The researchers' work indicates that the substance can absorb and bind oxygen in a concentration 160 times larger than the concentration in the air around us.

"It is also interesting that the material can absorb and release oxygen many times without losing the ability. It is like dipping a sponge in water, squeezing the water out of it and repeating the process over and over again," McKenzie said.

Once the oxygen has been absorbed it can be stored in the material until it has to be released. The oxygen can be released by gently heating the material or subjecting it to low oxygen pressures.

"We see release of oxygen when we heat up the material, and we have also seen it when we apply vacuum.
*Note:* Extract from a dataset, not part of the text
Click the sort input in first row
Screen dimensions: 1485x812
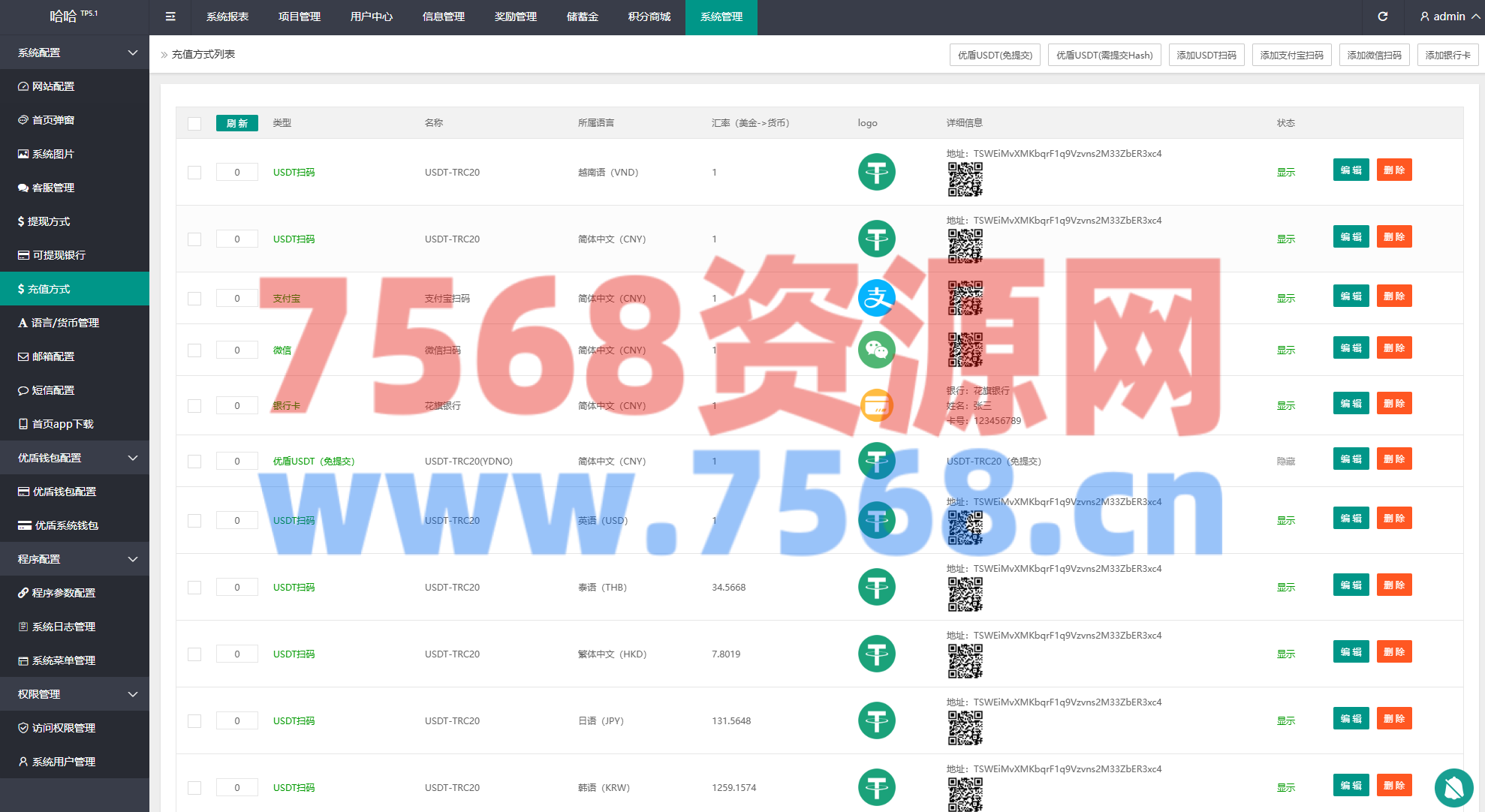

We are now wondering if light can also be used as a trigger for the material to release oxygen - this has prospects in the growing field of artificial photosynthesis," said McKenzie.

The key component of the new material is the element cobalt, which is bound in a specially designed organic molecule.

Depending on the atmospheric oxygen content, temperature, pressure, etc it takes seconds, minutes, hours or days for the substance to absorb oxygen from its surroundings. Different versions of the substance can bind oxygen at different speeds.

With this complexity it becomes possible to produce devices that release and/or absorb oxygen under different circumstances - for example a mask containing layers of these materials in the correct sequence might actively supply a person with oxygen directly from the air without the help of pumps or high pressure equipment.

"When the substance is saturated with oxygen, it can be compared to an oxygen tank containing pure oxygen under pressure - the difference is that this material can hold three times as much oxygen," said McKenzie.

"This could be valuable for lung patients who today must carry heavy oxygen tanks with them. But also divers may one day be able to leave the oxygen tanks at home and instead get oxygen from this material as it 'filters' and concentrates oxygen from surrounding air or water," McKenzie said.